▶ _PROBLEM STATEMENT_: Show each line of the data below that has the string "will" in it.

════════

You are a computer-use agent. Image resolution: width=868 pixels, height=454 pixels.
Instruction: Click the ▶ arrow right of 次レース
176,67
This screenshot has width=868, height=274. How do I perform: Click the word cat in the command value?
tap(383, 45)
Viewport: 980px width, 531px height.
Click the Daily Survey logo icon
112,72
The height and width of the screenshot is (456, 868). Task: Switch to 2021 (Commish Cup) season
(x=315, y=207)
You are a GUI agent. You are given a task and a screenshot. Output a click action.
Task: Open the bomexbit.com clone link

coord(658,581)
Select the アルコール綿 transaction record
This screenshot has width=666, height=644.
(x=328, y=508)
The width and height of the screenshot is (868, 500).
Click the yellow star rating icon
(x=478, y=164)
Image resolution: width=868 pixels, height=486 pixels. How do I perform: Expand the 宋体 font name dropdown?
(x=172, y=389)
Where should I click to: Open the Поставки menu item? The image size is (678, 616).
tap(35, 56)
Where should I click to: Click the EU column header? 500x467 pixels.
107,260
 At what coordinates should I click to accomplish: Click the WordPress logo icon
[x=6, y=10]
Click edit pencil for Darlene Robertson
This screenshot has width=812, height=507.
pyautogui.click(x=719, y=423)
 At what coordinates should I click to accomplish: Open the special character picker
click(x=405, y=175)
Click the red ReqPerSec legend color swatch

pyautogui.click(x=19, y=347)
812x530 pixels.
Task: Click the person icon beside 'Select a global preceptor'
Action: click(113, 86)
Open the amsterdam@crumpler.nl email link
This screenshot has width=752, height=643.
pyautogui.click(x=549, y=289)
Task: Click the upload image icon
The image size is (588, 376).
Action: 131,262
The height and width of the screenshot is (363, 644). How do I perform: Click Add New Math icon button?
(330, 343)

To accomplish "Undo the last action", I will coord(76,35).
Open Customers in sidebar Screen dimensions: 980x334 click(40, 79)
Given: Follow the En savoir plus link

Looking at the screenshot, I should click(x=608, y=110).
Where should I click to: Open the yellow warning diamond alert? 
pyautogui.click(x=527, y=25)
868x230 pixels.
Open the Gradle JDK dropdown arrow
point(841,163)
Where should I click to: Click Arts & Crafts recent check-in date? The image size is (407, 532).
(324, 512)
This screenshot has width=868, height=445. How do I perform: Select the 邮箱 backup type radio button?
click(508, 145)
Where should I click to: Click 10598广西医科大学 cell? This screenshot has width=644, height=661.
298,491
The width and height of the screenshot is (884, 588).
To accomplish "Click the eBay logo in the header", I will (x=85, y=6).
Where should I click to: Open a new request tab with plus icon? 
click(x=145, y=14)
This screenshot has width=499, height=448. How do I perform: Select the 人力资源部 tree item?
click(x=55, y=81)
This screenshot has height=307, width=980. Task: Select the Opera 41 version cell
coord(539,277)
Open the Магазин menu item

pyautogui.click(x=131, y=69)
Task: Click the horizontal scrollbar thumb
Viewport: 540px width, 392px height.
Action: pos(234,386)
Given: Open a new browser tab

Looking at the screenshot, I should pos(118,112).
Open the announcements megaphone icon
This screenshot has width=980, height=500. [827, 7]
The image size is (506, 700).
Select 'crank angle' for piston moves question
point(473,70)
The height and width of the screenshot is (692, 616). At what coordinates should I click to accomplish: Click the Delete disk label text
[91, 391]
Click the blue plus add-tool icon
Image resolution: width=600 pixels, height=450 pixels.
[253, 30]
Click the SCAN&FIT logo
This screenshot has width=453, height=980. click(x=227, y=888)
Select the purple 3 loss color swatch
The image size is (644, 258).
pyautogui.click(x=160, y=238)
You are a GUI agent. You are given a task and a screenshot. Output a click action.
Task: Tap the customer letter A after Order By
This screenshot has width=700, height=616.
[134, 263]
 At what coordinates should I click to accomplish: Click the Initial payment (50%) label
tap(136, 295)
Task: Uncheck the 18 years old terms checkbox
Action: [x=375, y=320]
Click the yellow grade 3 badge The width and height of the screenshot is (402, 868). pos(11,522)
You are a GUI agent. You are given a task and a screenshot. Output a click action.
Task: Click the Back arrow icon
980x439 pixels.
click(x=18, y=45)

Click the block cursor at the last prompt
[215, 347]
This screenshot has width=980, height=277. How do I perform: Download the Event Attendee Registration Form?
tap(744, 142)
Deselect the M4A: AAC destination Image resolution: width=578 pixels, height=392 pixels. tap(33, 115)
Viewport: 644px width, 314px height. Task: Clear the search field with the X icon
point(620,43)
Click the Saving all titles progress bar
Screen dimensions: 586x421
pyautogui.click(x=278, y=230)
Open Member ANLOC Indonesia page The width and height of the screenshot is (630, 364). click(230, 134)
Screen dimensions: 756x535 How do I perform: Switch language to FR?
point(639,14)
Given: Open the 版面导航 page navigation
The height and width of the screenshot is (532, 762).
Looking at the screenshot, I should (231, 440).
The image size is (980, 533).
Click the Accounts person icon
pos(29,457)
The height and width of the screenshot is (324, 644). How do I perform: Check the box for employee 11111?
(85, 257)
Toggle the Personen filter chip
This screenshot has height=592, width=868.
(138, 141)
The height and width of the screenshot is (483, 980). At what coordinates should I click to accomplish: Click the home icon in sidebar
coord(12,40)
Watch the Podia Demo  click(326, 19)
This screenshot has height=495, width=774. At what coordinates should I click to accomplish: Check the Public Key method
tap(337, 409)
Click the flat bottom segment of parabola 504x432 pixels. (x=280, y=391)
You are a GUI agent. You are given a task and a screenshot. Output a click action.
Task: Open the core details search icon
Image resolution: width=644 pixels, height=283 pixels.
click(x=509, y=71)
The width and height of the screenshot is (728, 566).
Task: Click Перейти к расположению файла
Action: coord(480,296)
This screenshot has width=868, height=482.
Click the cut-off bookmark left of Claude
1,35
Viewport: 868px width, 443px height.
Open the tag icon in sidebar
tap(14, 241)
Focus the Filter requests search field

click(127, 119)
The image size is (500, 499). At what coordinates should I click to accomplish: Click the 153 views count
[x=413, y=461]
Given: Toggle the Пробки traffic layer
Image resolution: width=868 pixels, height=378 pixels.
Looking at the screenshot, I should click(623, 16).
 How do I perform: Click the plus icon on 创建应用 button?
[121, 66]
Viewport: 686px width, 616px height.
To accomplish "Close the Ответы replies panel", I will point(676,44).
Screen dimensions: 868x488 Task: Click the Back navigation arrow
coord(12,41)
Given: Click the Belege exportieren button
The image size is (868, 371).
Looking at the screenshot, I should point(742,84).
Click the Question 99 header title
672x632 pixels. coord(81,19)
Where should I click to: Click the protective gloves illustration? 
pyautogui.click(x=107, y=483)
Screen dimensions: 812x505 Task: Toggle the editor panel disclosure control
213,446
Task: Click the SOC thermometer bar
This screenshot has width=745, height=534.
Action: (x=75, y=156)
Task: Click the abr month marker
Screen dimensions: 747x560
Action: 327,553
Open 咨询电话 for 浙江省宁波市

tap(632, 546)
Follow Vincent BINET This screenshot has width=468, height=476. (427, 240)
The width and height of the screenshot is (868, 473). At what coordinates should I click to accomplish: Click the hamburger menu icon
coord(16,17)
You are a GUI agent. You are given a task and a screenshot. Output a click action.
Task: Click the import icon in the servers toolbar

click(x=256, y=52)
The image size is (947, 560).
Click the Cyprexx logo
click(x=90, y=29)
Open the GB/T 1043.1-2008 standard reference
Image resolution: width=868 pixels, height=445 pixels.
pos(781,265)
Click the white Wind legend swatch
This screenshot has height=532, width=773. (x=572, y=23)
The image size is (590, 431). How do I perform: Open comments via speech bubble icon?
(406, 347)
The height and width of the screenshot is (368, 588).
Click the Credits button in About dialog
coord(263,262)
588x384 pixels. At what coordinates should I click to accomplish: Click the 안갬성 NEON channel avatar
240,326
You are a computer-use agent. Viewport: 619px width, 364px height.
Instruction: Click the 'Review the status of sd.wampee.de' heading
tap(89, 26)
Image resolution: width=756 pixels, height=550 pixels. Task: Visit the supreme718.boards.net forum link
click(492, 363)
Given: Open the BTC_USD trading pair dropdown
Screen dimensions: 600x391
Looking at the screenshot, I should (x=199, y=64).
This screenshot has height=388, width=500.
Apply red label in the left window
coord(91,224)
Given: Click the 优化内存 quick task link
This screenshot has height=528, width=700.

════════

▶ _RESULT OF THE TASK_:
To accomplish "Undo the last action", I will coord(76,35).
To accomplish "Click the eBay logo in the header", I will (x=85, y=6).
To accomplish "Close the Ответы replies panel", I will point(676,44).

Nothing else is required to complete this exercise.